• _Task goal_: The reply should be an exact transcription of every record.

• _Task data_:
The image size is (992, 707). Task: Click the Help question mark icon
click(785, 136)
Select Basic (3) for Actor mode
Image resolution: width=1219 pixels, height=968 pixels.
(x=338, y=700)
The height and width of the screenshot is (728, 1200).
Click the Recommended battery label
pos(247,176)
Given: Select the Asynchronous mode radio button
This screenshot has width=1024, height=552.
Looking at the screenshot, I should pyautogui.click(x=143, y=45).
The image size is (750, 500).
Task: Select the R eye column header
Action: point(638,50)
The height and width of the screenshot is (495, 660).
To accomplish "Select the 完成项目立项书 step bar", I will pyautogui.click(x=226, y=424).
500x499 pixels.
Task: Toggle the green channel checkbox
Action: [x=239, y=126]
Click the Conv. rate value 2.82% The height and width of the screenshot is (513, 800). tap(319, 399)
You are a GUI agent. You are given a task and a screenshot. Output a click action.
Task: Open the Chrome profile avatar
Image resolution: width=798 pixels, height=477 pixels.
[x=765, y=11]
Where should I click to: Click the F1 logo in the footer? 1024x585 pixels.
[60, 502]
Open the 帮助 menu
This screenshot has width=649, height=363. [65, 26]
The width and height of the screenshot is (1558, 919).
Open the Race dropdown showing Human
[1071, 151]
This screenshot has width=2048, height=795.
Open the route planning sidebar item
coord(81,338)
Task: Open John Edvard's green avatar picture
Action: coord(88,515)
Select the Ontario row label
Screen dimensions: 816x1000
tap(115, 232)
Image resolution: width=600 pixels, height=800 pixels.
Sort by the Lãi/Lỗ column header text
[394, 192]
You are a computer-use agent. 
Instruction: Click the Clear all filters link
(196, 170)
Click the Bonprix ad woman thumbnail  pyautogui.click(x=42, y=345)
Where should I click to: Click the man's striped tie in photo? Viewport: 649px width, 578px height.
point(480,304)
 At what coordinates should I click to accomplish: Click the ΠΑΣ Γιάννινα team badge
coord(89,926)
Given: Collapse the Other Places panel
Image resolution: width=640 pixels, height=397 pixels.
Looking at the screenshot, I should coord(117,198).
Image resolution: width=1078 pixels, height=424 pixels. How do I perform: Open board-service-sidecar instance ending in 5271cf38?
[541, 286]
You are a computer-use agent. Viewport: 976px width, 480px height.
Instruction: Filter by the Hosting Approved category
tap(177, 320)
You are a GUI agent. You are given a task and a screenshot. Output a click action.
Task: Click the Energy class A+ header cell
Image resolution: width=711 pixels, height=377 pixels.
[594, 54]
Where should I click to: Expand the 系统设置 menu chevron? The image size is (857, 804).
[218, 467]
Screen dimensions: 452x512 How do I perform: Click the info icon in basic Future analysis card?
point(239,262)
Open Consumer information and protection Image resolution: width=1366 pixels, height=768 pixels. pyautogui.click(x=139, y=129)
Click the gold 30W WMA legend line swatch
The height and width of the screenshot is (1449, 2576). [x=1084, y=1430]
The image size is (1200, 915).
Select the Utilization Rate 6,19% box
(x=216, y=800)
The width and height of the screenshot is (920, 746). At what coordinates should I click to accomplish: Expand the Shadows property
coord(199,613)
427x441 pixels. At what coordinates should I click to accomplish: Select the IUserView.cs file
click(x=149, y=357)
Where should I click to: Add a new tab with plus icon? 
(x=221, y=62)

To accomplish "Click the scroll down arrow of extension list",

• _Exercise answer_:
The image size is (992, 707). Task: Click the Help question mark icon
click(785, 136)
Select Basic (3) for Actor mode
Image resolution: width=1219 pixels, height=968 pixels.
(x=338, y=700)
The height and width of the screenshot is (728, 1200).
Click the Recommended battery label
pos(247,176)
Given: Select the Asynchronous mode radio button
This screenshot has width=1024, height=552.
Looking at the screenshot, I should pyautogui.click(x=143, y=45).
The image size is (750, 500).
Task: Select the R eye column header
Action: point(638,50)
The height and width of the screenshot is (495, 660).
To accomplish "Select the 完成项目立项书 step bar", I will pyautogui.click(x=226, y=424).
500x499 pixels.
Task: Toggle the green channel checkbox
Action: [x=239, y=126]
Click the Conv. rate value 2.82% The height and width of the screenshot is (513, 800). tap(319, 399)
You are a GUI agent. You are given a task and a screenshot. Output a click action.
Task: Open the Chrome profile avatar
Image resolution: width=798 pixels, height=477 pixels.
[x=765, y=11]
Where should I click to: Click the F1 logo in the footer? 1024x585 pixels.
[60, 502]
Open the 帮助 menu
This screenshot has width=649, height=363. [65, 26]
The width and height of the screenshot is (1558, 919).
Open the Race dropdown showing Human
[1071, 151]
This screenshot has width=2048, height=795.
Open the route planning sidebar item
coord(81,338)
Task: Open John Edvard's green avatar picture
Action: coord(88,515)
Select the Ontario row label
Screen dimensions: 816x1000
tap(115, 232)
Image resolution: width=600 pixels, height=800 pixels.
Sort by the Lãi/Lỗ column header text
[394, 192]
You are a computer-use agent. 
Instruction: Click the Clear all filters link
(196, 170)
Click the Bonprix ad woman thumbnail  pyautogui.click(x=42, y=345)
Where should I click to: Click the man's striped tie in photo? Viewport: 649px width, 578px height.
point(480,304)
 At what coordinates should I click to accomplish: Click the ΠΑΣ Γιάννινα team badge
coord(89,926)
Given: Collapse the Other Places panel
Image resolution: width=640 pixels, height=397 pixels.
Looking at the screenshot, I should coord(117,198).
Image resolution: width=1078 pixels, height=424 pixels. How do I perform: Open board-service-sidecar instance ending in 5271cf38?
[541, 286]
You are a computer-use agent. Viewport: 976px width, 480px height.
Instruction: Filter by the Hosting Approved category
tap(177, 320)
You are a GUI agent. You are given a task and a screenshot. Output a click action.
Task: Click the Energy class A+ header cell
Image resolution: width=711 pixels, height=377 pixels.
[594, 54]
Where should I click to: Expand the 系统设置 menu chevron? The image size is (857, 804).
[218, 467]
Screen dimensions: 452x512 How do I perform: Click the info icon in basic Future analysis card?
point(239,262)
Open Consumer information and protection Image resolution: width=1366 pixels, height=768 pixels. pyautogui.click(x=139, y=129)
Click the gold 30W WMA legend line swatch
The height and width of the screenshot is (1449, 2576). [x=1084, y=1430]
The image size is (1200, 915).
Select the Utilization Rate 6,19% box
(x=216, y=800)
The width and height of the screenshot is (920, 746). At what coordinates should I click to accomplish: Expand the Shadows property
coord(199,613)
427x441 pixels. At what coordinates should I click to accomplish: Select the IUserView.cs file
click(x=149, y=357)
Where should I click to: Add a new tab with plus icon? 
(x=221, y=62)

To accomplish "Click the scroll down arrow of extension list",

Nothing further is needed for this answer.